Records from a collection
◇ ◇ ◇
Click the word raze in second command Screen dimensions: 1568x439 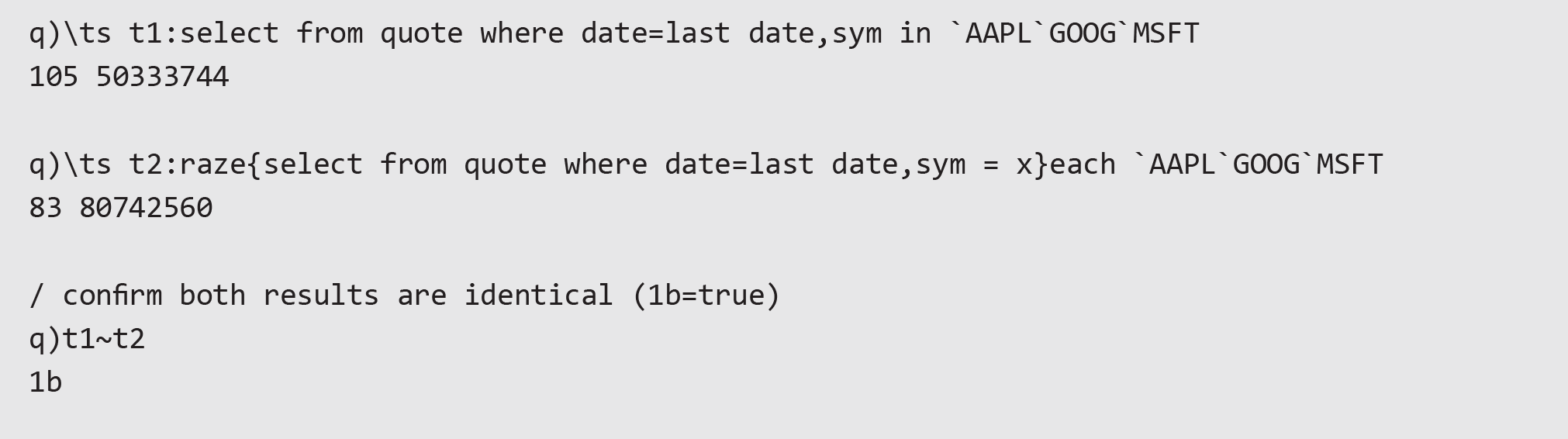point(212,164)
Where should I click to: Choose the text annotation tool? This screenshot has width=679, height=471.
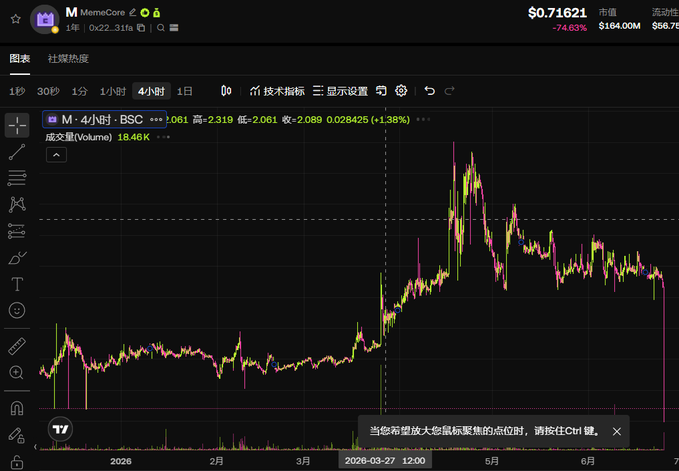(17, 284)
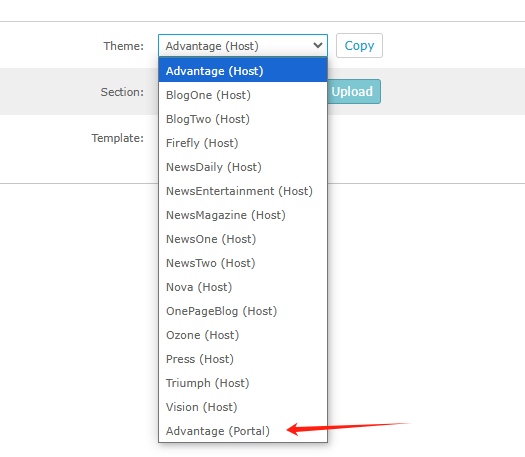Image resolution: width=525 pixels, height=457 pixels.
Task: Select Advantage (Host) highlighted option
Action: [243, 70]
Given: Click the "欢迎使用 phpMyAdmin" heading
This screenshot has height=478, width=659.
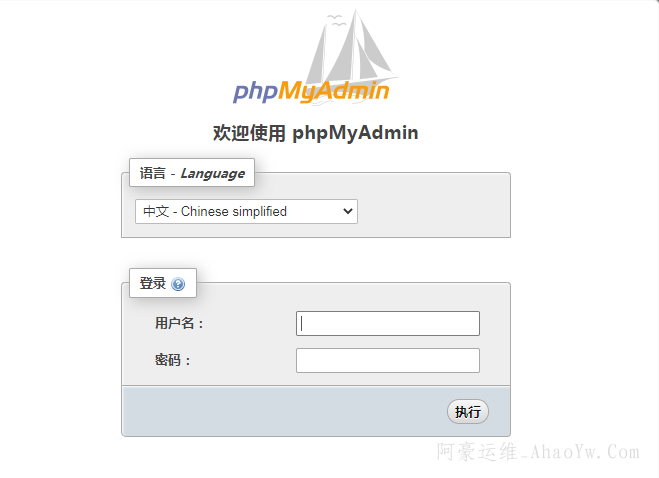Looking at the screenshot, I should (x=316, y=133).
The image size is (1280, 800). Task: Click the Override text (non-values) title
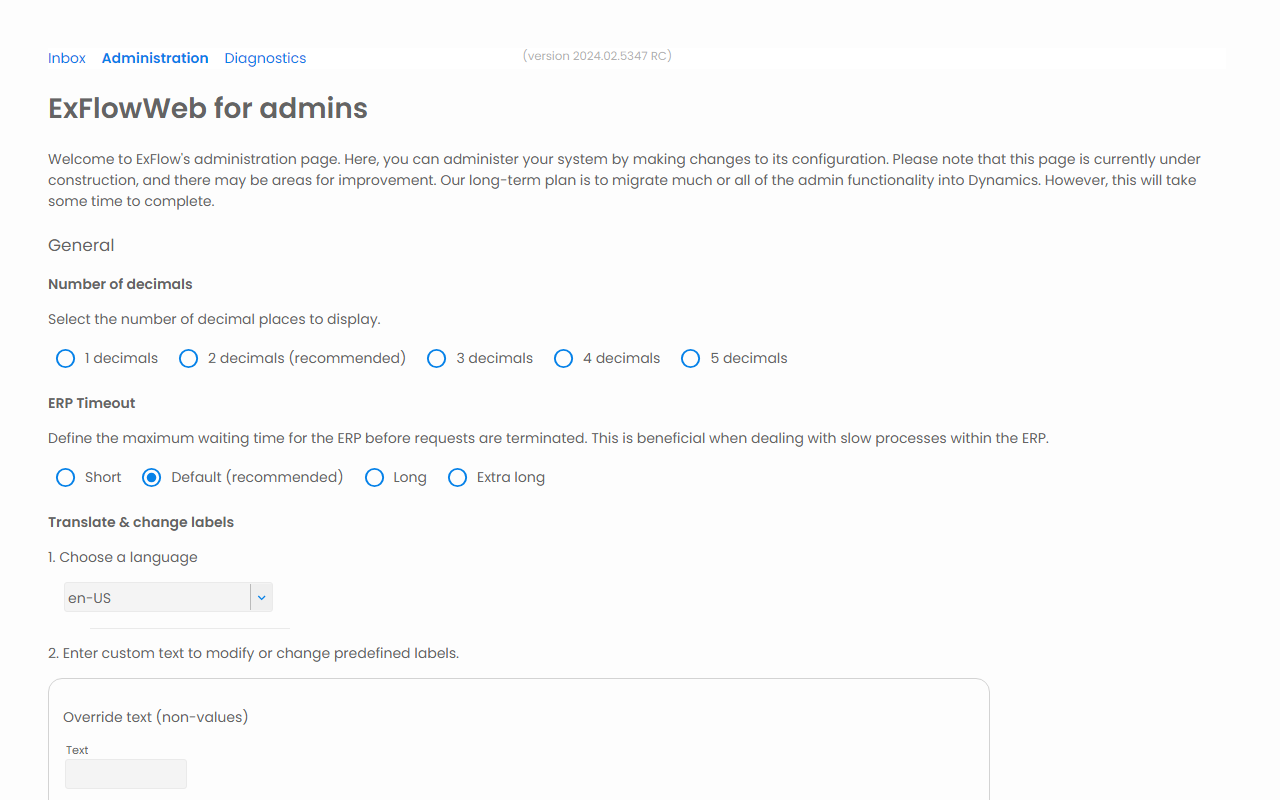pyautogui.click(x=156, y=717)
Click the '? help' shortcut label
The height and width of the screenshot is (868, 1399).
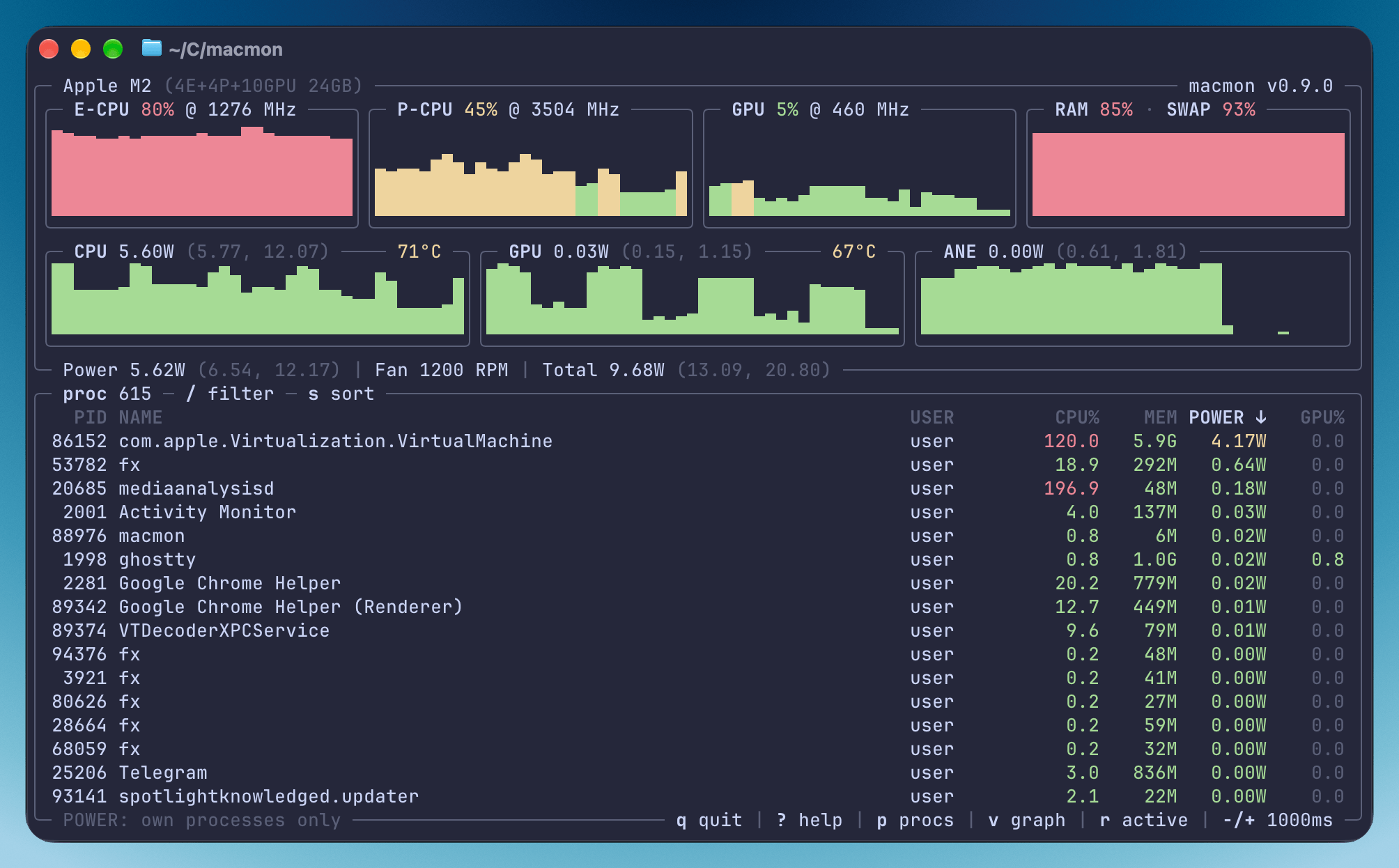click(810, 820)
◇ ◇ ◇
▶ [PROBLEM TO WORK ON]:
Print exactly the line containing "The height and" and every line after it through the final line above, and leave all pictures out.

▶ [RESULT OF THE TASK]:
The height and width of the screenshot is (868, 1399).
click(810, 820)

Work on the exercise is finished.